Protesters gathered at the Home Office in London last week against the deportation of Ken Macharia.
He is due to be deported to Kenya, despite the high risk of homophobic persecution that he would face there.
The British authorities acknowledge same sex sexual activities are criminalised in Kenya with a sentence of up to 21 years in jail.
He has been given longer to stay in Britain but still expects he will be forced to leave.
Around 200 cleaners, domestics and other support staff at Princess Alexandra Hospital in Harlow, Essex, are celebrating after bosses backed off from plans to outsource their jobs.
The Unison union members had planned to walk out on Thursday of last week—and a further five times this month.
Bosses conceded to their demands before their first action.
It’s another example of the power of strikes.
After two days of strikes, security staff at Southampton General Hospital have voted to accept a new offer covering pay, sick pay and new protective equipment.
The 21 Unite union members are employed by outsourcing giant Mitie.
Unite lead officer for health in the south east Scott Kemp said, “We regard this as an important victory. It demonstrates the strong solidarity shown by our members and the support they received from the local community.”
The package includes a 14.5 percent pay increase for security officers, taking their hourly rate to £9.50 an hour.
Workers at Glasgow and Aberdeen airports staged the second 12-hour walkout over pensions on Monday.
It follows a 12-hour strike by members of the Unite union on Friday of last week.
Strikers in Glasgow plan four more walkouts this month. Airport security officers, airport fire safety, airfield operation officers and engineering technicians are fighting changes to their pensions.
Some 10,000 Tube workers could be headed for strikes after their RMT union announced a formal ballot for action.
London Underground workers are fighting for improvements to their pay and conditions, but bosses are refusing to grant them.
Security guards at Luton Airport have begun a 49-day strike.
Workers began the action on Wednesday of last week and are set to continue until 23 July unless negotiations this week are fruitful. New shift patterns are set to affect around 120 security guards. They would be liable to work an extra 15 days a year and only getting nine full weekends free annually.
The Unite union members also face less rest time between shifts and voted by 95 percent for strikes.
Woolwich Ferry workers were set to walk out on Friday this week and Monday next week in a dispute over pay, health and safety and staffing levels.
The Unite union members have already struck for eight days.
Drivers and passenger escorts for school students in Hackney, east London, are preparing for a fresh series of strikes.
Workers are set to walk out for six days in June and July after voting unanimously for new strikes.
The 38 members of the Unite union want £50 a week extra for working split shifts backdated to July last year, when they raised the issue.
Catering, cleaning, security and environmental workers at Sellafield nuclear plant in Cumbria began a 12-day strike last week.

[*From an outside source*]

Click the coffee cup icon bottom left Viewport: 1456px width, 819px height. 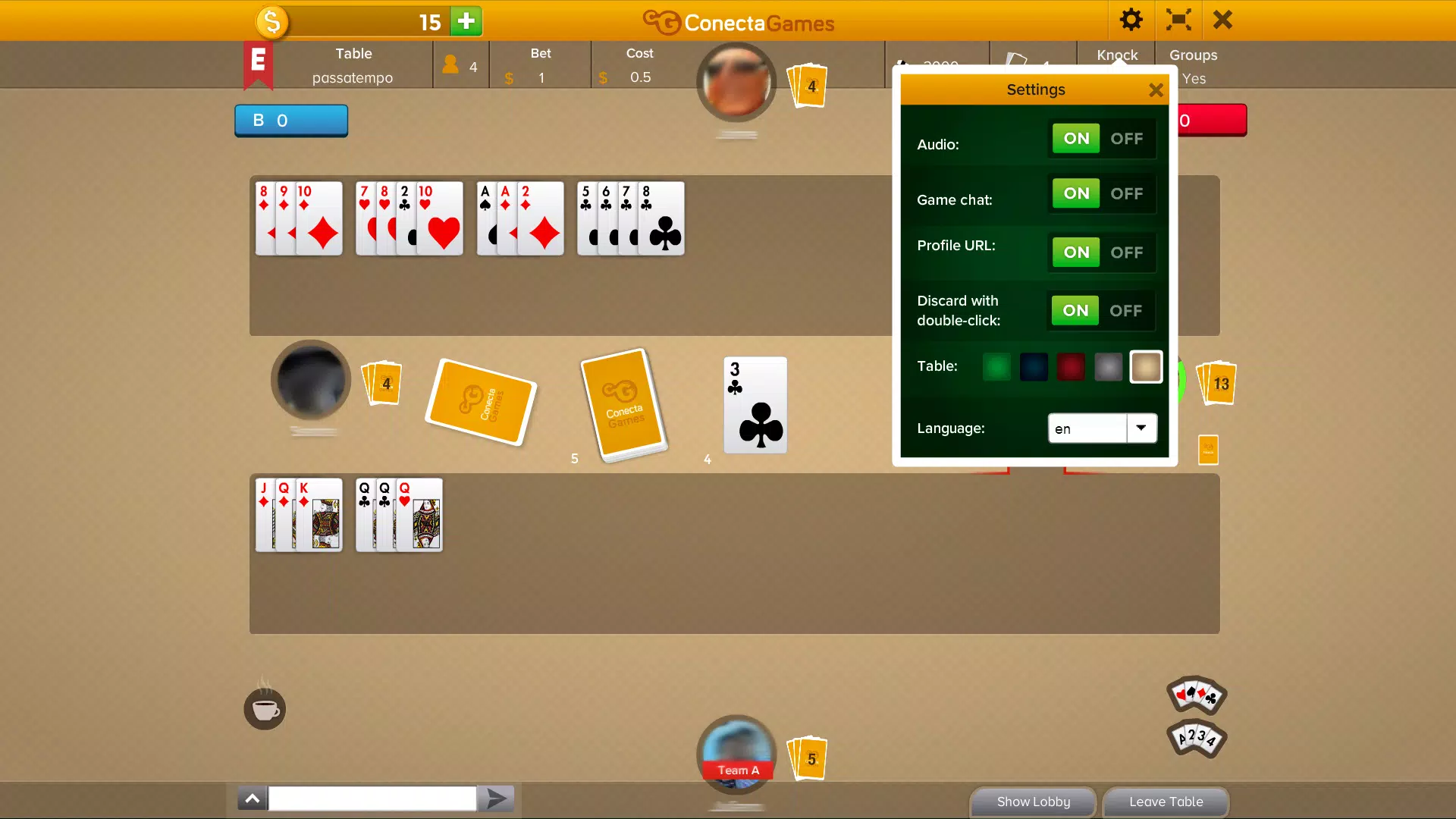coord(265,709)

The Unite union members are employed by outsourcer Mitie and are fighting for a pay rise from their current rate of just £8.45 an hour.
Workers have held 26 days of strikes since April.
Council workers in Tower Hamlets, east London, have voted by a huge margin for strikes in a consultative ballot.
Some 5,000 Unison and GMB union members overwhelmingly backed action over a raft of attacks on their pay and conditions.
Unions are moving towards a full strike ballot and walkouts could hit the Labour-run council in the coming months.
Cleaners who work at the Trocadero entertainment venue and the Criterion building in Piccadilly Circus are set to strike.
They are fighting for the London Living Wage of £10.55 an hour.
Outsourced to Doc cleaning, they are currently paid just £8.31 an hour.
They are members of the United Voices of the World union.
Criminal barristers in England and Wales have voted overwhelmingly for a national walkout on 1 July in protest at low fees.
Barristers in the Criminal Bar Association voted around 94 percent for strikes.
Some barristers are paid as little as £46.50 for a day in court, the association says.
United Voices of the World union members working as security guards at St George’s university have voted in an indicative ballot to strike.
St George’s is a medical school in Tooting, south London, and part of the University of London.
Workers want bosses to terminate its contract with contractor Noonan and bring them in-house.
Workers at Kentish Town city farm in north London are fighting against compulsory redundancies.
A petition against the cuts has almost 5,000 signatures.